Problems to solve.
1. Decide whether each statement agrees with the article on Sammy Strain below. Mark each yes or no and quote the words from the article that settle it.
(a) Strain was inducted into the Rock and Roll Hall of Fame on two occasions.
(b) Strain graduated from Alexander Hamilton High School.
(c) Strain formed The Chips in 1956.
2. Extend the article on Sammy Strain below, starting after its last sentence.

Source passage.
#####

- Also known as: Sam Strain
- Born: Samuel Strain Jr. December 9, 1939 (age 86) Brooklyn, New York City, U.S.
- Genres: R&B; soul; blues; Doo-wop;
- Occupation: Singer
- Instrument: Vocals (tenor)
- Years active: 1956–2004

= Sammy Strain =

American R&B vocalist (born 1939)

Samuel Strain Jr. (born December 9, 1939) is an American retired R&B vocalist, known for his time as a member of Little Anthony and the Imperials (1961–1972; 1992–2004) and The O'Jays (1976–1992).

He holds the unusual distinction of being twice inducted into the Rock and Roll Hall of Fame: in 2005 with the O'Jays and in 2009 with Little Anthony and the Imperials.

==Early life==
Strain was born to Sammy Strain Sr. and Margaret Mosley in Brooklyn in 1939. He visited the Apollo Theater as a teenager, and dropped out of Alexander Hamilton High School, Brooklyn age 16.

==Career==
Strain formed The Chips with several friends in 1956. He sang with a tenor voice.

#####

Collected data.
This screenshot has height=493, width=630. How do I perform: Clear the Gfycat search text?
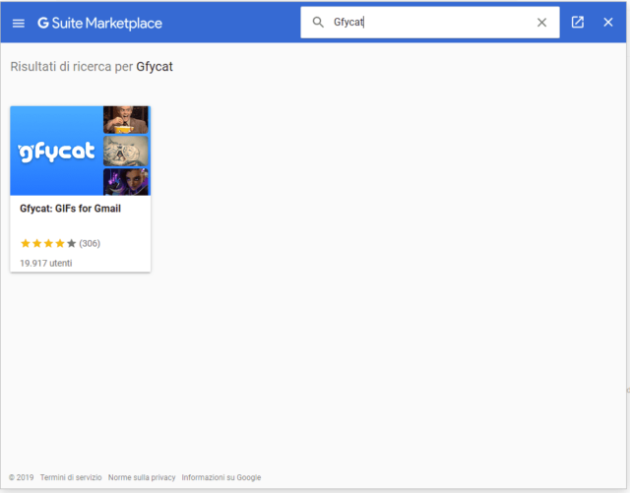click(x=541, y=23)
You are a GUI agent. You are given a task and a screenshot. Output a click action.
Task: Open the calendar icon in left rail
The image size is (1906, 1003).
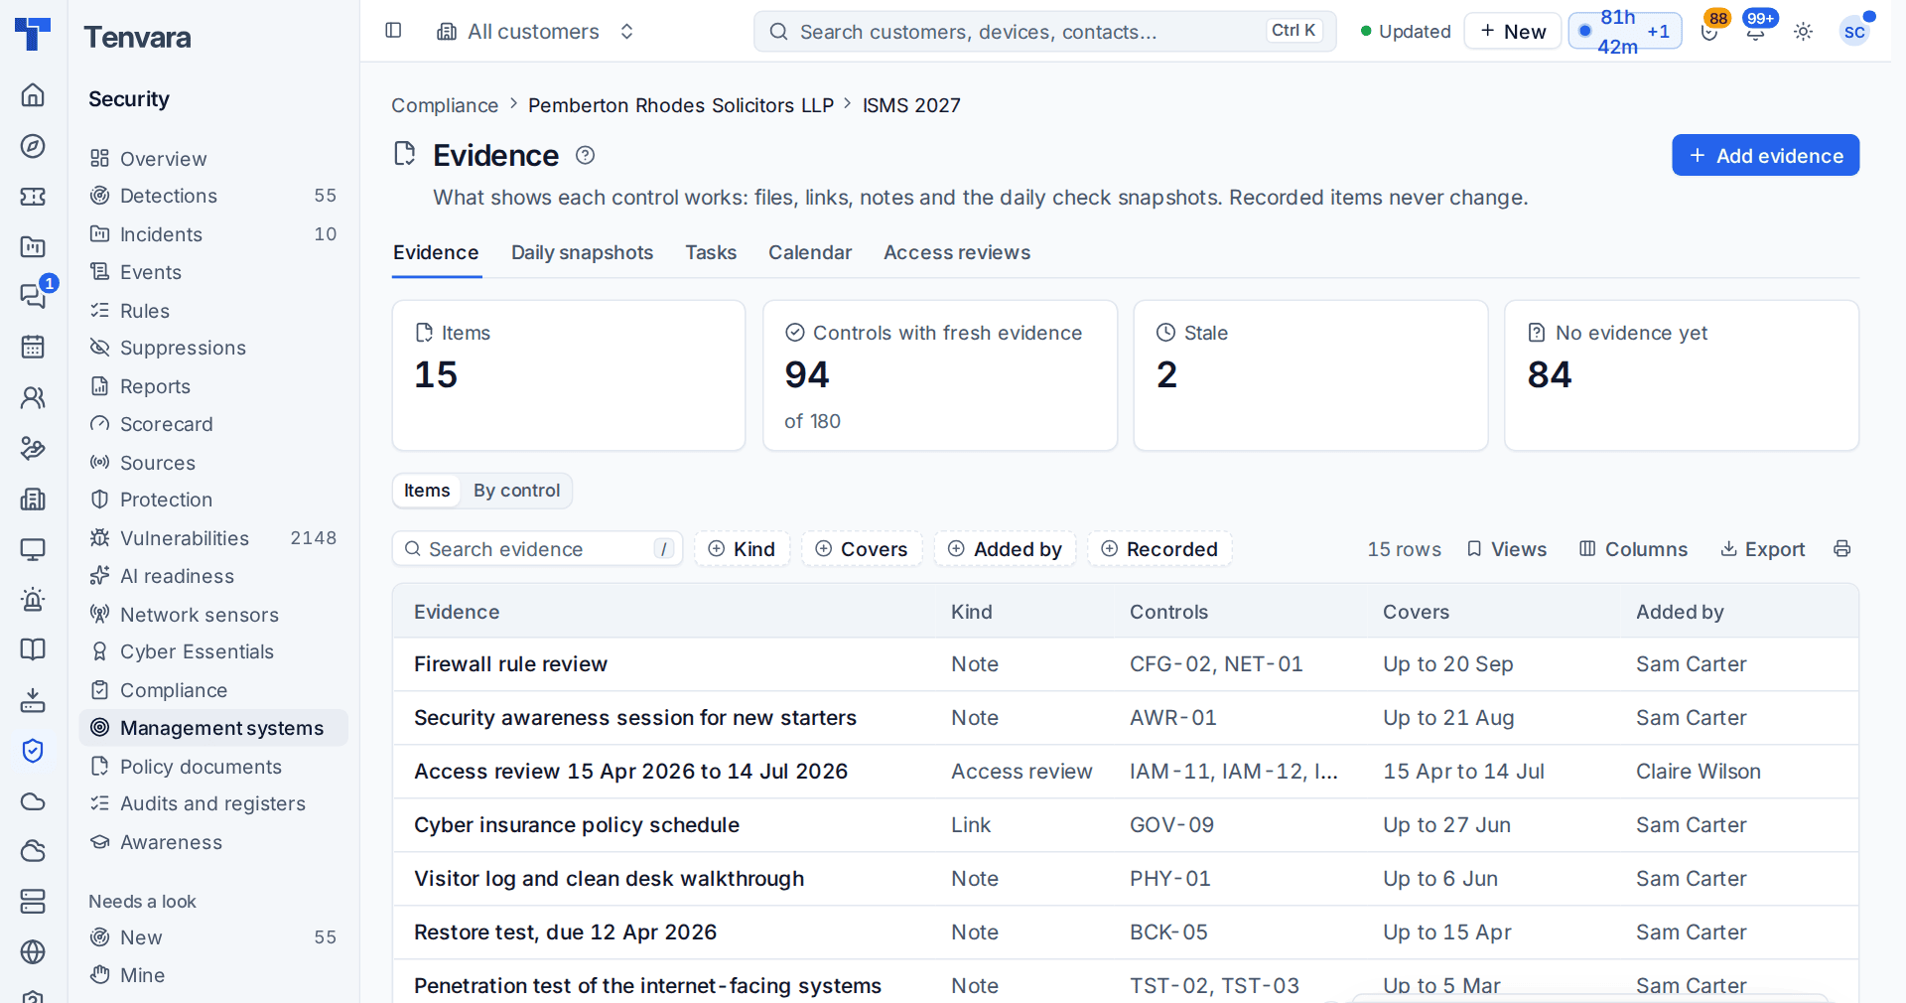(x=33, y=347)
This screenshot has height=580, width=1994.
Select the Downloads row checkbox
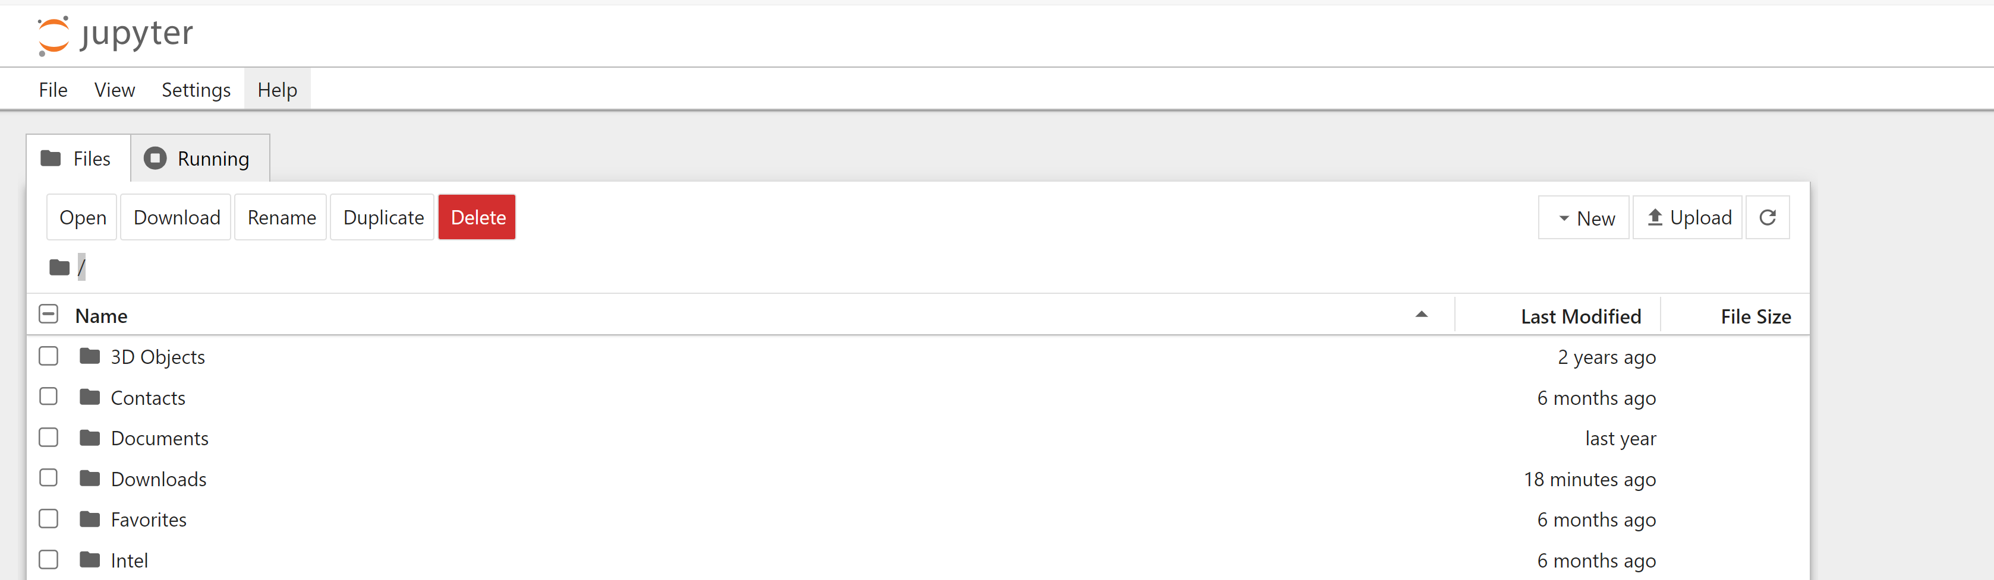click(x=49, y=478)
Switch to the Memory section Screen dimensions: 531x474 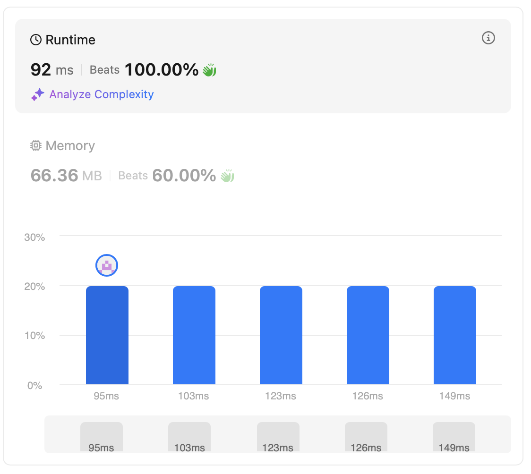tap(70, 146)
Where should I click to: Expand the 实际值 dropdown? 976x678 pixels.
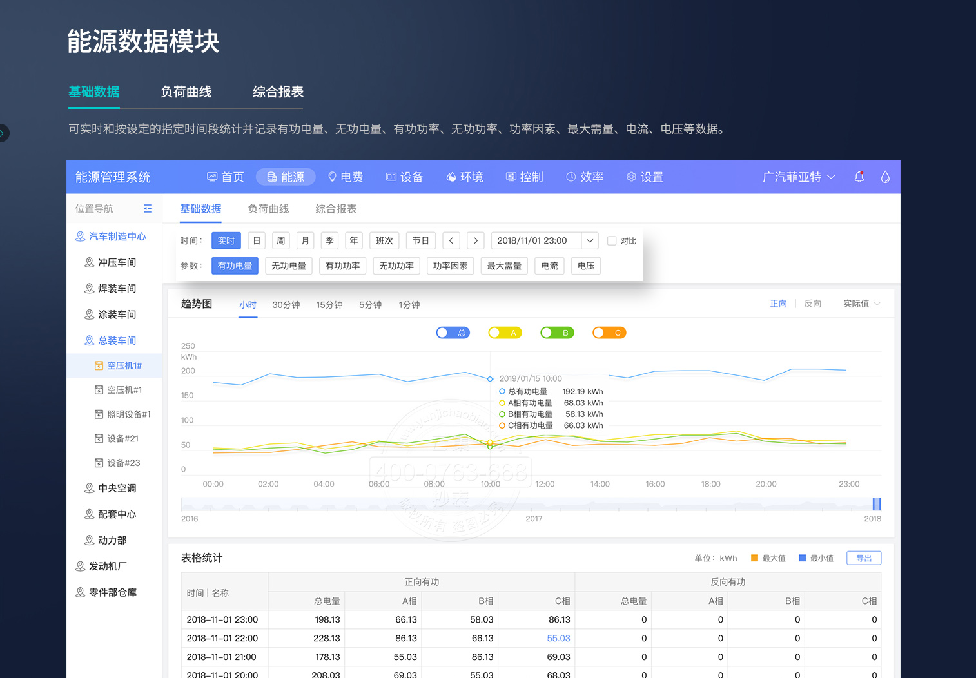[861, 304]
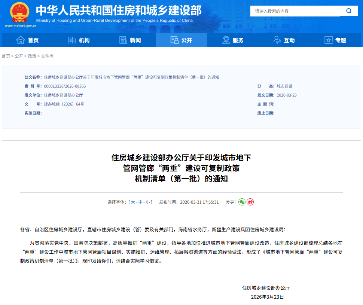
Task: Click the house icon beside 首页
Action: (21, 40)
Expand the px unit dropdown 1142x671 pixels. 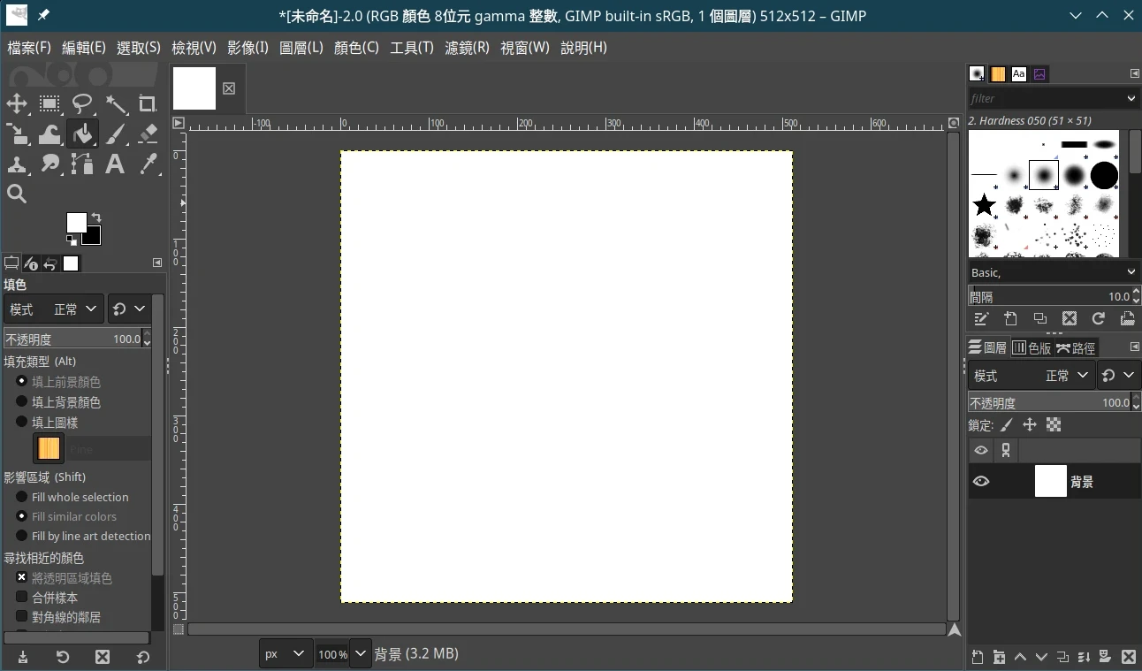coord(285,654)
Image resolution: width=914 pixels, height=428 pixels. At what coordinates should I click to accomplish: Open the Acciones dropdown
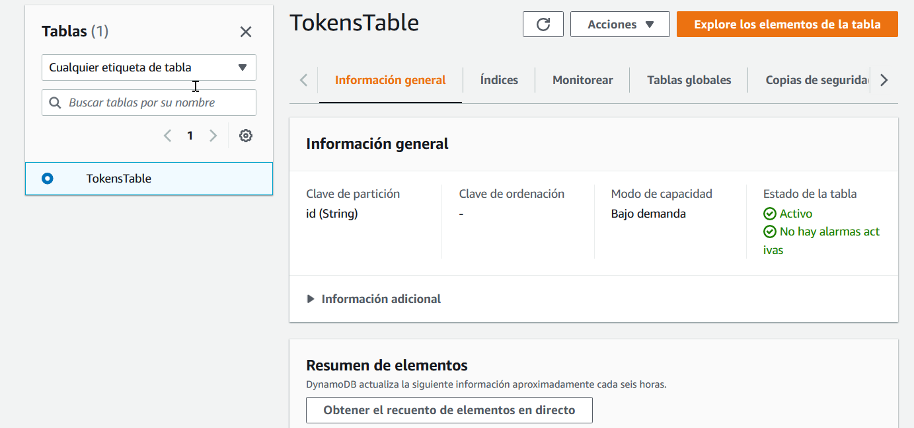tap(619, 24)
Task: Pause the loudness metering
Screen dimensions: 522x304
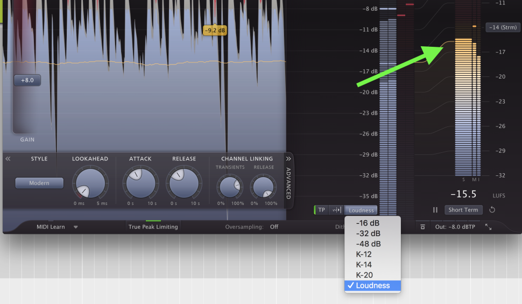Action: coord(436,210)
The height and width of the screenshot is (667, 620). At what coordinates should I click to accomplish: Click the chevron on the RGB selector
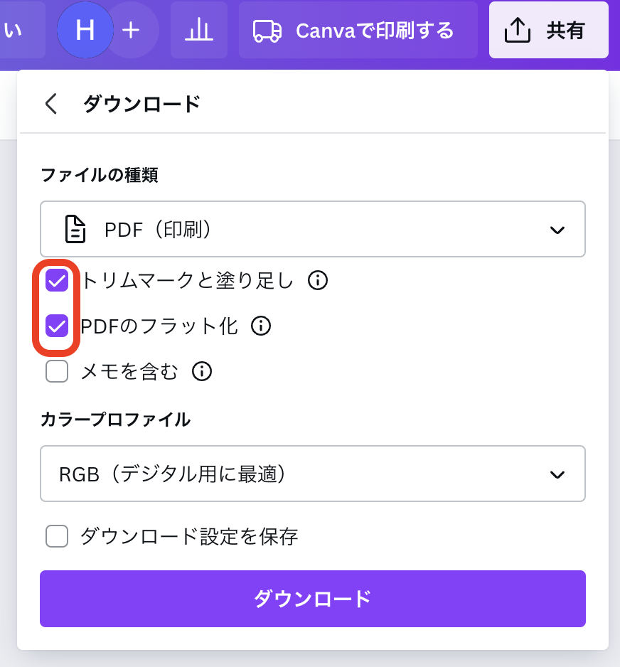[x=557, y=474]
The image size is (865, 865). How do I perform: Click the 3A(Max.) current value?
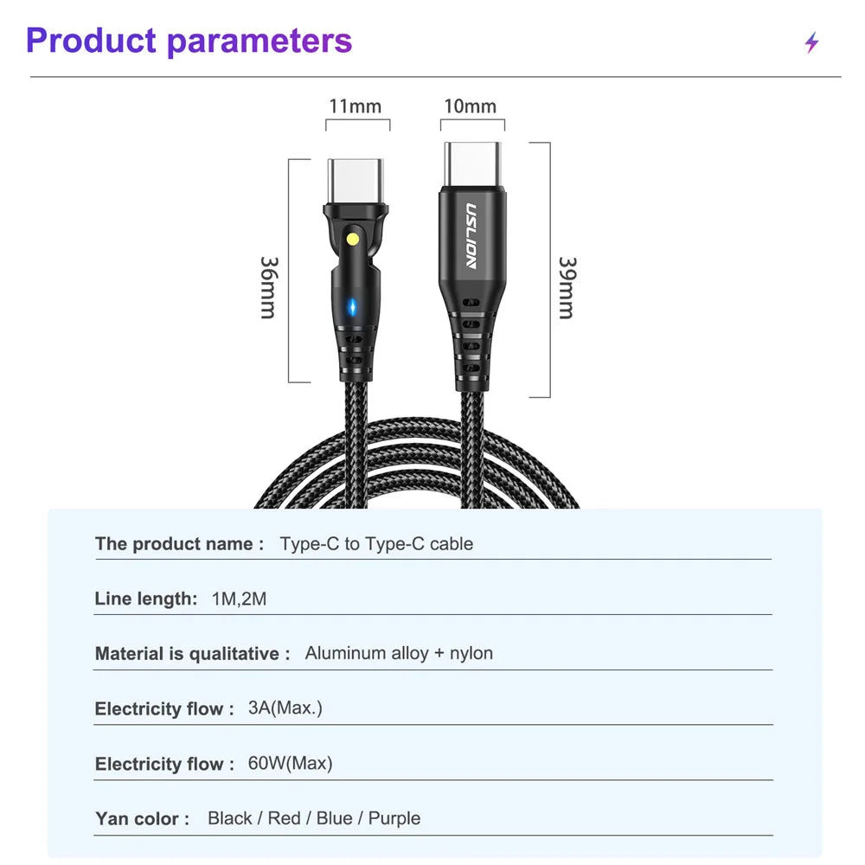point(285,708)
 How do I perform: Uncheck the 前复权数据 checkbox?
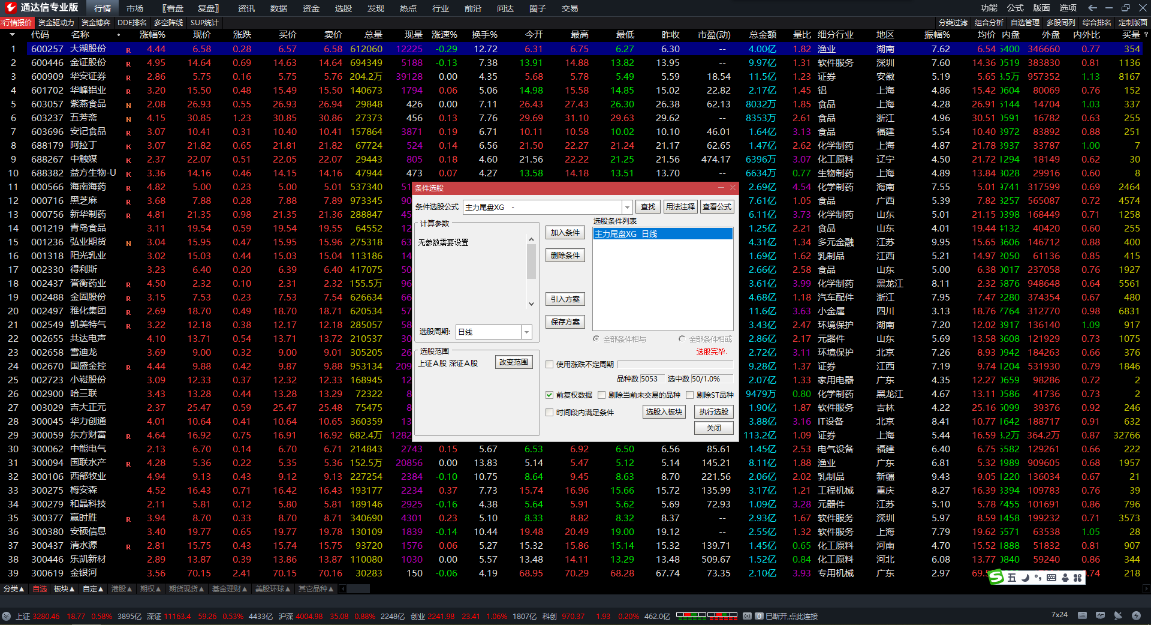[x=549, y=395]
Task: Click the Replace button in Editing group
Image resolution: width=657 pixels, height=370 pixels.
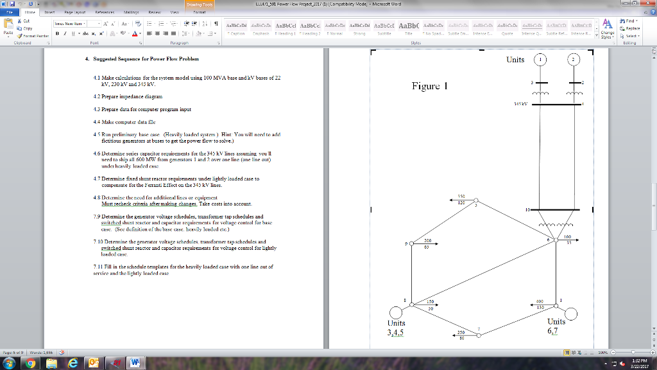Action: click(633, 28)
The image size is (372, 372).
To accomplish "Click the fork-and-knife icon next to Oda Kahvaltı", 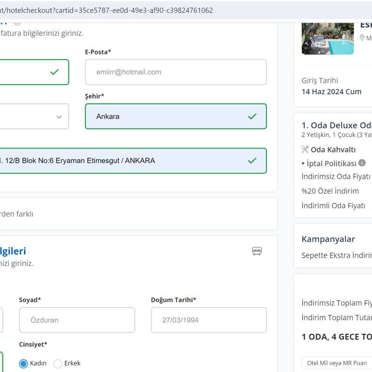I will pos(305,149).
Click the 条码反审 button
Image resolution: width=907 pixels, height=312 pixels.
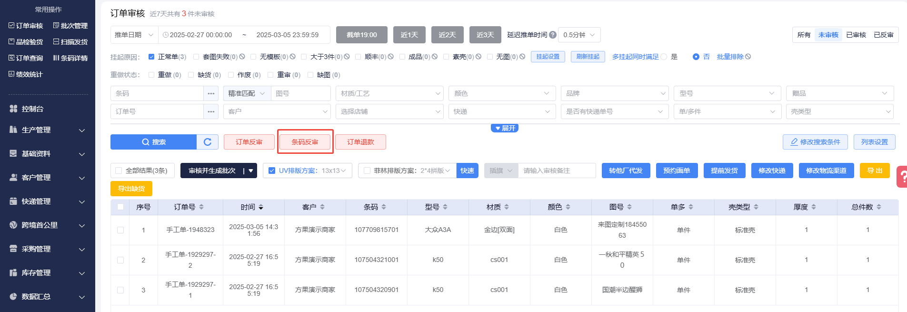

#####

Written responses.
1.
(a) Yes: "He holds the unusual distinction of being twice inducted into the Rock and Roll Hall of Fame"
(b) No: "dropped out of Alexander Hamilton High School, Brooklyn age 16"
(c) Yes: "Strain formed The Chips with several friends in 1956."

2.
In 1961, Strain joined The Imperials; they were later rejoined by their lead singer, Jerome "Little Anthony" Gourdine, and returned to the group's original name, Little Anthony and the Imperials.

Strain left the group in 1972 and was replaced by their choreographer Harold Jenkins. Strain then shifted to a career in food service, having a restaurant in Los Angeles and did not sing professionally for three years. At the end of that period, he was briefly a member of The Fandangos with Lonnie Cook and Alvin Walker. He also auditioned to be the lead singer for the group Arpeggio.

In 1976, Strain joined the O'Jays as the replacement for original O'Jays member William Powell, who left the group due to illness (colon cancer). Powell died shortly thereafter. In 1992, Strain left the O'Jays and rejoined the Imperials, singing with them until he retired from performing in 2004.

Strain was twice inducted into the Rock and Roll Hall of Fame: in 2005 with the O'Jays and in 2009 with Little Anthony and the Imperials.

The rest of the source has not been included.